Wendy Levinson MD is a Canadian physician and academic. She is the Chair of Choosing Wisely Canada, "a campaign to help physicians and patients engage in conversations about unnecessary tests, treatments and procedures". She is also Professor of Medicine at the University of Toronto.

Born and raised in Toronto, she received a Bachelor of Science degree from the University of Toronto, a Diploma in Education from McGill University, and her MD from McMaster University in 1976. She is the past Sir John and Lady Eaton Professor and Chair of Medicine in the Department of Medicine at the University of Toronto Faculty of Medicine. She is the lead author of Understanding Medical Professionalism
as well as co-author of Goldman's Cecil Medicine's, 24th and 25th edition.

==Healthcare Policy==
Dr. Levinson has worked on healthcare policy reforms in Canada.
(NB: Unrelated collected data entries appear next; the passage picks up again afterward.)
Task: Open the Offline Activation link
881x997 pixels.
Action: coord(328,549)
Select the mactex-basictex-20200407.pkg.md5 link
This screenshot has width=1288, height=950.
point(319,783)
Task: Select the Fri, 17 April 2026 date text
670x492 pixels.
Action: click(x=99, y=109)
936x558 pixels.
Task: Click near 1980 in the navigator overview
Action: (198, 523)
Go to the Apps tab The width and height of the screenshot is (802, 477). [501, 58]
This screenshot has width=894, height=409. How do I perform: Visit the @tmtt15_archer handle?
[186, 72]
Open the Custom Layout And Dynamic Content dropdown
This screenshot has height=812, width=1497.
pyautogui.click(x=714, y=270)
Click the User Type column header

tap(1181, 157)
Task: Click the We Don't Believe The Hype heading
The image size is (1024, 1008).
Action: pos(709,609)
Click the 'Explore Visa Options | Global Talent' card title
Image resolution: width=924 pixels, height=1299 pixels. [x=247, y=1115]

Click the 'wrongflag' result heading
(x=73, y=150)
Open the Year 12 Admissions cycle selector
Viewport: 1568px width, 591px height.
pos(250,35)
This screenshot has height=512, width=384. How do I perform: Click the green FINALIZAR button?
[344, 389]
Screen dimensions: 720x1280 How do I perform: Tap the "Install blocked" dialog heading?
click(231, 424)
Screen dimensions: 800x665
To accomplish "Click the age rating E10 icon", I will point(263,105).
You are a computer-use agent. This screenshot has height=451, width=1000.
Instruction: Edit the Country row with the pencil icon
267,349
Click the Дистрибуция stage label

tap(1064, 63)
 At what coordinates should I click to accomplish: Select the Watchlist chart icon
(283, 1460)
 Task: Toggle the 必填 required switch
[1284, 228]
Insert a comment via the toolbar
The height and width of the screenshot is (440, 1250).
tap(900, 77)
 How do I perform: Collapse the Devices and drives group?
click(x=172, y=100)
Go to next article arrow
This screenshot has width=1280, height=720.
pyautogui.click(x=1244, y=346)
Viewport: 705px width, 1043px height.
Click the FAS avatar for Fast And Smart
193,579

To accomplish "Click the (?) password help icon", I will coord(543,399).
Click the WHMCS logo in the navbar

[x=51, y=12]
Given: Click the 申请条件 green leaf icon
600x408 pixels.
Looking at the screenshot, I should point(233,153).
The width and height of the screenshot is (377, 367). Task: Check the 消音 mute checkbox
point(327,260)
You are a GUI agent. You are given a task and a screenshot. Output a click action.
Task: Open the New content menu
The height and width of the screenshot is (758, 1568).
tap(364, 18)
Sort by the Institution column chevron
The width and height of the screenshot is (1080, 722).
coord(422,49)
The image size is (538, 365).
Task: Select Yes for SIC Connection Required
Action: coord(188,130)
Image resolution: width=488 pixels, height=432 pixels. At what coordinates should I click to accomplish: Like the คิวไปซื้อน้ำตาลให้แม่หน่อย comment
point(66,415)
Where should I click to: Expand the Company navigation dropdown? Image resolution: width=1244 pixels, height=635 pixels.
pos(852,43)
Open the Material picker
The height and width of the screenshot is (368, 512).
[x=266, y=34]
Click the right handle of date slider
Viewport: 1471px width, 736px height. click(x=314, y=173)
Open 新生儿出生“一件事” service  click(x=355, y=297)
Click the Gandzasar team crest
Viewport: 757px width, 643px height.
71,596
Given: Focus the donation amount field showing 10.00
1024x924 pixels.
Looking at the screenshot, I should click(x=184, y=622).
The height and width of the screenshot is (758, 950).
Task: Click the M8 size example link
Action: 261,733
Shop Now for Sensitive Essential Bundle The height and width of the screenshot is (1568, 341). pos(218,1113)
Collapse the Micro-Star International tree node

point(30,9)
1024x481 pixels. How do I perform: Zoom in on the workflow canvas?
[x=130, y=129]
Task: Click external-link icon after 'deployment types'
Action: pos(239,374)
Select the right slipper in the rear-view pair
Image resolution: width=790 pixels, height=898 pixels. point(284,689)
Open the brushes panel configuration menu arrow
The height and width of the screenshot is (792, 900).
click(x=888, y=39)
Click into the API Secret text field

In 2014, she launched a campaign called Choosing Wisely Canada, a campaign to reduce unnecessary use of health care. Choosing Wisely partnered with the Canadian Institute for Health Information (CIHI) to produce a report, dubbed Unnecessary Care in Canada. At CIHI, researchers focused on eight of the more than 200 recommendations compiled by Levinson's group, and found that over one million unnecessary medical tests are administered every year province by province across Canada. Levinson called the findings the first national picture of unnecessary care. Dr. Levinson said unnecessary care creeps into the health-care system for a slew of reasons and knowing how provinces differ regarding unnecessary tests and treatments is the first step in making improvements.

==Honours==
In 2013, she was awarded the Canadian Medical Association's May Cohen Award for Women Mentors. In 2014, she was made an Officer of the Order of Canada "for her contributions to promoting effective communication between physicians and patients, as well as for her sustained leadership in academic medicine".